Les manifestations politiques occupent le haut du pavé de l’actualité dans les journaux parus ce vendredi.
Il était annoncé ce jour une opération dite ‘’Togo mort’’ à l’appel du PNP et du CAP 2015. Mais en croire ‘’Hara Kiri’’, les organisateurs ont « revu à la baisse leurs ambitions » pour finalement opter pour « une demi-journée de recueillements individuels et de prières ». ‘’Le Dauphin’’ confirme et précise ces recueillements vont durer 6 heures. L’hebdomadaire regrette que ce soit après que le PNP et alliés ont « conduits des militants à l’abattoir ». Certes les réformes sont nécessaires mais devrait-on payer un si lourd tribut ? se demande le confrère. Il y a « nécessité de bannir la violence et préserver la paix sociale à tout prix », recommande la publication.
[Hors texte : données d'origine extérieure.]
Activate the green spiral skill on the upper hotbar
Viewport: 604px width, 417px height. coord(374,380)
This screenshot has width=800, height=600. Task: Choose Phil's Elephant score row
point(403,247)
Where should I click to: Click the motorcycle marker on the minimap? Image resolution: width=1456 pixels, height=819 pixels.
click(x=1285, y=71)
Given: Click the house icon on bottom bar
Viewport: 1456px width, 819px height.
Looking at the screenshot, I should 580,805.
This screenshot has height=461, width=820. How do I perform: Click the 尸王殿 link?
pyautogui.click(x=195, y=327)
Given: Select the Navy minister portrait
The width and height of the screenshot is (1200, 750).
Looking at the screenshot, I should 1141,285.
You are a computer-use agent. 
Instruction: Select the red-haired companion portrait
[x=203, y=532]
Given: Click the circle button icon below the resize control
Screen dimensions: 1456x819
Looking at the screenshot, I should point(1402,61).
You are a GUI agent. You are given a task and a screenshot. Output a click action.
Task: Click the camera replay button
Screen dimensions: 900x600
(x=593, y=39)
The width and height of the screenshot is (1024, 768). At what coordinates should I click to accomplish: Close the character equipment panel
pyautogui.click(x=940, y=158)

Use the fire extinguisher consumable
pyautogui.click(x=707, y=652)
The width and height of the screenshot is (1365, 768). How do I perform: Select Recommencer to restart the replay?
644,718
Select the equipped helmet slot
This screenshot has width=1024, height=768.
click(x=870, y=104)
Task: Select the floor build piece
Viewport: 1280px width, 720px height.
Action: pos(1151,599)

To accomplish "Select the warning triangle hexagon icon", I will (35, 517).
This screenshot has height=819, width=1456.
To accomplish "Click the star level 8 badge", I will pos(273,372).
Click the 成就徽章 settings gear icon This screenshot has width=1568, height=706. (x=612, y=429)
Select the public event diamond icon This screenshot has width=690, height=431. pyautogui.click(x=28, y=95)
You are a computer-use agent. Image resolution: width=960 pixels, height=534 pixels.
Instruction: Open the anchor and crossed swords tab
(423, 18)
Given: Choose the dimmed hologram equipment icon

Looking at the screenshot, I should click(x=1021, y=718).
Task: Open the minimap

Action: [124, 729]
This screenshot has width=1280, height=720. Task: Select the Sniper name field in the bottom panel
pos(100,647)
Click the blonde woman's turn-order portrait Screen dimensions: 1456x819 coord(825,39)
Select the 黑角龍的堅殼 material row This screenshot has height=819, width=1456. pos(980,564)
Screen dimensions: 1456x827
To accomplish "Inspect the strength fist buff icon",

Pour ‘’Togomatin’’, ce « cafouillage signe l’échec des mobilisations futures à laquelle invitent le PNP et ses alliés ».
‘’Hara Kiri’’ renseigne que 66 manifestants arrêtés dans le cadre des marches du PNP sont accusés de « délits de rébellion, de destruction volontaire, de voie de fait ». En attendant d’être jugés, ces manifestants ont été « placés sous mandat de dépôt », précise ‘’L’Eveil de la Nation’’.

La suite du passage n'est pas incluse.